No entanto, todos os funcionários naquele dia, estavam de preto por inteiro. A garota em questão, usava camiseta, calça legging (devia ser a única calça preta que ela tinha), e tênis, enquanto o cabelo de cor indefinida estava preso num coque algo e bem preso, exceto por duas mechinhas, uma de cada lado do seu rosto.

Ela estava rindo de algo que Lucy dissera, e ficava linda assim.

Argh.

Inclusive, Lucy não se produziu nem um pouco. Apenas a Lucy de sempre, com uma blusa branca estampada com vários pandas, e um short cor de rosa.

Téo conversava com Julia e Leo, então aparentemente só faltava Alice.

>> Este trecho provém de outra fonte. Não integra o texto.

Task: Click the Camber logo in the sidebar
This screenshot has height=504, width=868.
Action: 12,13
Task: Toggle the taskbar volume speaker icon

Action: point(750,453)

—Oi. – Uma voz masculina disse, assustando Matteo.

—Ah, oi Henrique. – Cumprimentou, saindo da frente da porta.

—Na verdade, é Henri mesmo.

—Não é um apelido?

—Não. – Matteo não pôde conter o riso.

—Certo. Então, vocês já ligaram tudo?

—Ah sim, assim que a última chegar vocês podem passar o som. Ou se já quiserem começar também, tanto faz. O show mesmo começa ás oito.

—Tudo bem.

—A Itália mostrou pra gente o vídeo de Paradise. Vocês são muito bons.

Matteo sorriu.

—Obrigado. Vamos abrir com ela.

Era impossível não gostar desse cara!

Thiago pôs as mãos nos ombros dele.

—A gente vai sentar ali, campeão. Vê se controla o ciúmes. – A última parte ele pronunciou mais baixo, debochando.

—Engraçado, realmente muito engraçado.

—Sinceramente, eu só estou aqui pra ver se o meu marketing deu certo. – Confessou Flávia.

Matteo fingiu indignação.

—Que grande amiga você é.

—Julia ajudou na divulgação. – Thiago lembrou.

—É, é. – Ela desdenhou. – Vamos sentar ali.

E arrastou o namorado até uma das mesas redondas.

Matteo se dirigiu até o balcão, onde Itália e recebeu com um beijo na bochecha.

Ela não cansava de fazer isso.

—É o primeiro show! – Exclamou, animada. Se ele bem a conhecia, ela estava morrendo de vontade de dar pulinhos.

—Pois é, eu não sei como a gente...

—A Alice chegou! – Exclamou novamente.

Matteo se virou para encarar a garota de rabo de cavalo e calça boca de sino. Ela estava sorrindo largamente, e assim que entrou correu pro palco.

—Ela está me surpreendendo bastante nos últimos dias. – Itália comentou, rindo.

—A mim também. E eu aqui achando que conhecia a Alice muito bem. – Bebeu o último gole da água que Itália havia trazido. – Vou me juntar a banda.

Sem saber que faria isso, Matteo se inclinou sobre o balcão e encostou seus lábios nos dela numa fração de segundo.

Foi um impulso. Ele simplesmente sentiu que precisava. Pensou que saciaria a vontade. Contudo, mesmo sendo tão rápido, fora tão bom que a vontade apenas aumentou.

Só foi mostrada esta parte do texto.